_ABOUT THIS TASK_. Please reproduce the data below exactly, from the first line to the last.

◇ ◇ ◇

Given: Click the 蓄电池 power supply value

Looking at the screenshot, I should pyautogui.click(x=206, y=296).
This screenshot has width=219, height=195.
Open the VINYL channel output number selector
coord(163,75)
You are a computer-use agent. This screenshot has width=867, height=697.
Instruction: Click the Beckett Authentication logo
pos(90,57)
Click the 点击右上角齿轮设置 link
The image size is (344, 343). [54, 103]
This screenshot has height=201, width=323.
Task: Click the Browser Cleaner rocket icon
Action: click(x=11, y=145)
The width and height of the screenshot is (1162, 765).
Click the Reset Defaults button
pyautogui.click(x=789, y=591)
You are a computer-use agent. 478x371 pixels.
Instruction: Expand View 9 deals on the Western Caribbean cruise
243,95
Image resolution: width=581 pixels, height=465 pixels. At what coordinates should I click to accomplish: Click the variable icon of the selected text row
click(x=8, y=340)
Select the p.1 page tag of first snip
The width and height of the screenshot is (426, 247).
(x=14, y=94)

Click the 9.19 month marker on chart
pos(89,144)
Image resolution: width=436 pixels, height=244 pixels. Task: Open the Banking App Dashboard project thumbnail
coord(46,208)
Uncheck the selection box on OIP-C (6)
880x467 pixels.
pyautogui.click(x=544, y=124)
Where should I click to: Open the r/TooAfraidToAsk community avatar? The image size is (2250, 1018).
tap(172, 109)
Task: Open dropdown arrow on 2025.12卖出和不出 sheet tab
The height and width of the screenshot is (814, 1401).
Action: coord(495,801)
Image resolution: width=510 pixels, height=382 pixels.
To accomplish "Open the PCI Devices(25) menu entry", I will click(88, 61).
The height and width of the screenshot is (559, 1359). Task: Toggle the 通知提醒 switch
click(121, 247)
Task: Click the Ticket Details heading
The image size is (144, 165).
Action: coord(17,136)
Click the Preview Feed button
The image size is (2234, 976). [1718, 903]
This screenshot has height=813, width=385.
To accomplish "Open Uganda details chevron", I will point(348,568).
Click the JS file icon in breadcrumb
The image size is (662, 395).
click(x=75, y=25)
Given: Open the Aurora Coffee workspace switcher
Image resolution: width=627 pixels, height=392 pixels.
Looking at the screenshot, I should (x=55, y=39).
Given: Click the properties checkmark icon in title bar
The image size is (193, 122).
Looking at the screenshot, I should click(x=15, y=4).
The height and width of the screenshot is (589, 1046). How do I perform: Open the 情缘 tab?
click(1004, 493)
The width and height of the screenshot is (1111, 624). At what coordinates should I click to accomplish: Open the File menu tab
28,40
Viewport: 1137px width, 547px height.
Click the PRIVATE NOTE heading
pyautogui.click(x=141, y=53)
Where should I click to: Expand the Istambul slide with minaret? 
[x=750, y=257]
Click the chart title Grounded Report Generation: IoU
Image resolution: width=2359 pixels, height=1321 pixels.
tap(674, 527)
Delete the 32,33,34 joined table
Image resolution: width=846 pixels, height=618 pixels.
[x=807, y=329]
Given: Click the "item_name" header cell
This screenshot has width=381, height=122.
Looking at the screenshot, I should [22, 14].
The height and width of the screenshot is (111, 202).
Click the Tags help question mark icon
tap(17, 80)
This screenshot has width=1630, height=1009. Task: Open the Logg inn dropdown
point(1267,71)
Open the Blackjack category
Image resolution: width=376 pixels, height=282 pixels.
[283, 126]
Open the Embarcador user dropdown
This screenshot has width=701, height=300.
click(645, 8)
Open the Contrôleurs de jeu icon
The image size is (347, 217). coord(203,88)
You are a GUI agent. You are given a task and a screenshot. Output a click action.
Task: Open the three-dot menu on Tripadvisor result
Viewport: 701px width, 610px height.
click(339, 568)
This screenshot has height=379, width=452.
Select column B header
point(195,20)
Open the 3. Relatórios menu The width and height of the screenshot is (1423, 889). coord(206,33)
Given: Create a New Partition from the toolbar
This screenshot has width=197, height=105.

◇ ◇ ◇

_THE COMPLETED TASK_.
Given: Click the 蓄电池 power supply value

Looking at the screenshot, I should pyautogui.click(x=206, y=296).
This screenshot has width=219, height=195.
Open the VINYL channel output number selector
coord(163,75)
You are a computer-use agent. This screenshot has width=867, height=697.
Instruction: Click the Beckett Authentication logo
pos(90,57)
Click the 点击右上角齿轮设置 link
The image size is (344, 343). [54, 103]
This screenshot has height=201, width=323.
Task: Click the Browser Cleaner rocket icon
Action: click(x=11, y=145)
The width and height of the screenshot is (1162, 765).
Click the Reset Defaults button
pyautogui.click(x=789, y=591)
You are a computer-use agent. 478x371 pixels.
Instruction: Expand View 9 deals on the Western Caribbean cruise
243,95
Image resolution: width=581 pixels, height=465 pixels. At what coordinates should I click to accomplish: Click the variable icon of the selected text row
click(x=8, y=340)
Select the p.1 page tag of first snip
The width and height of the screenshot is (426, 247).
(x=14, y=94)

Click the 9.19 month marker on chart
pos(89,144)
Image resolution: width=436 pixels, height=244 pixels. Task: Open the Banking App Dashboard project thumbnail
coord(46,208)
Uncheck the selection box on OIP-C (6)
880x467 pixels.
pyautogui.click(x=544, y=124)
Where should I click to: Open the r/TooAfraidToAsk community avatar? The image size is (2250, 1018).
tap(172, 109)
Task: Open dropdown arrow on 2025.12卖出和不出 sheet tab
The height and width of the screenshot is (814, 1401).
Action: coord(495,801)
Image resolution: width=510 pixels, height=382 pixels.
To accomplish "Open the PCI Devices(25) menu entry", I will click(88, 61).
The height and width of the screenshot is (559, 1359). Task: Toggle the 通知提醒 switch
click(121, 247)
Task: Click the Ticket Details heading
The image size is (144, 165).
Action: coord(17,136)
Click the Preview Feed button
The image size is (2234, 976). [1718, 903]
This screenshot has height=813, width=385.
To accomplish "Open Uganda details chevron", I will point(348,568).
Click the JS file icon in breadcrumb
The image size is (662, 395).
click(x=75, y=25)
Given: Open the Aurora Coffee workspace switcher
Image resolution: width=627 pixels, height=392 pixels.
Looking at the screenshot, I should (x=55, y=39).
Given: Click the properties checkmark icon in title bar
The image size is (193, 122).
Looking at the screenshot, I should click(x=15, y=4).
The height and width of the screenshot is (589, 1046). How do I perform: Open the 情缘 tab?
click(1004, 493)
The width and height of the screenshot is (1111, 624). At what coordinates should I click to accomplish: Open the File menu tab
28,40
Viewport: 1137px width, 547px height.
Click the PRIVATE NOTE heading
pyautogui.click(x=141, y=53)
Where should I click to: Expand the Istambul slide with minaret? 
[x=750, y=257]
Click the chart title Grounded Report Generation: IoU
Image resolution: width=2359 pixels, height=1321 pixels.
tap(674, 527)
Delete the 32,33,34 joined table
Image resolution: width=846 pixels, height=618 pixels.
[x=807, y=329]
Given: Click the "item_name" header cell
This screenshot has width=381, height=122.
Looking at the screenshot, I should [22, 14].
The height and width of the screenshot is (111, 202).
Click the Tags help question mark icon
tap(17, 80)
This screenshot has width=1630, height=1009. Task: Open the Logg inn dropdown
point(1267,71)
Open the Blackjack category
Image resolution: width=376 pixels, height=282 pixels.
[283, 126]
Open the Embarcador user dropdown
This screenshot has width=701, height=300.
click(645, 8)
Open the Contrôleurs de jeu icon
The image size is (347, 217). coord(203,88)
You are a GUI agent. You are given a task and a screenshot. Output a click action.
Task: Open the three-dot menu on Tripadvisor result
Viewport: 701px width, 610px height.
click(339, 568)
This screenshot has height=379, width=452.
Select column B header
point(195,20)
Open the 3. Relatórios menu The width and height of the screenshot is (1423, 889). coord(206,33)
Given: Create a New Partition from the toolbar
This screenshot has width=197, height=105.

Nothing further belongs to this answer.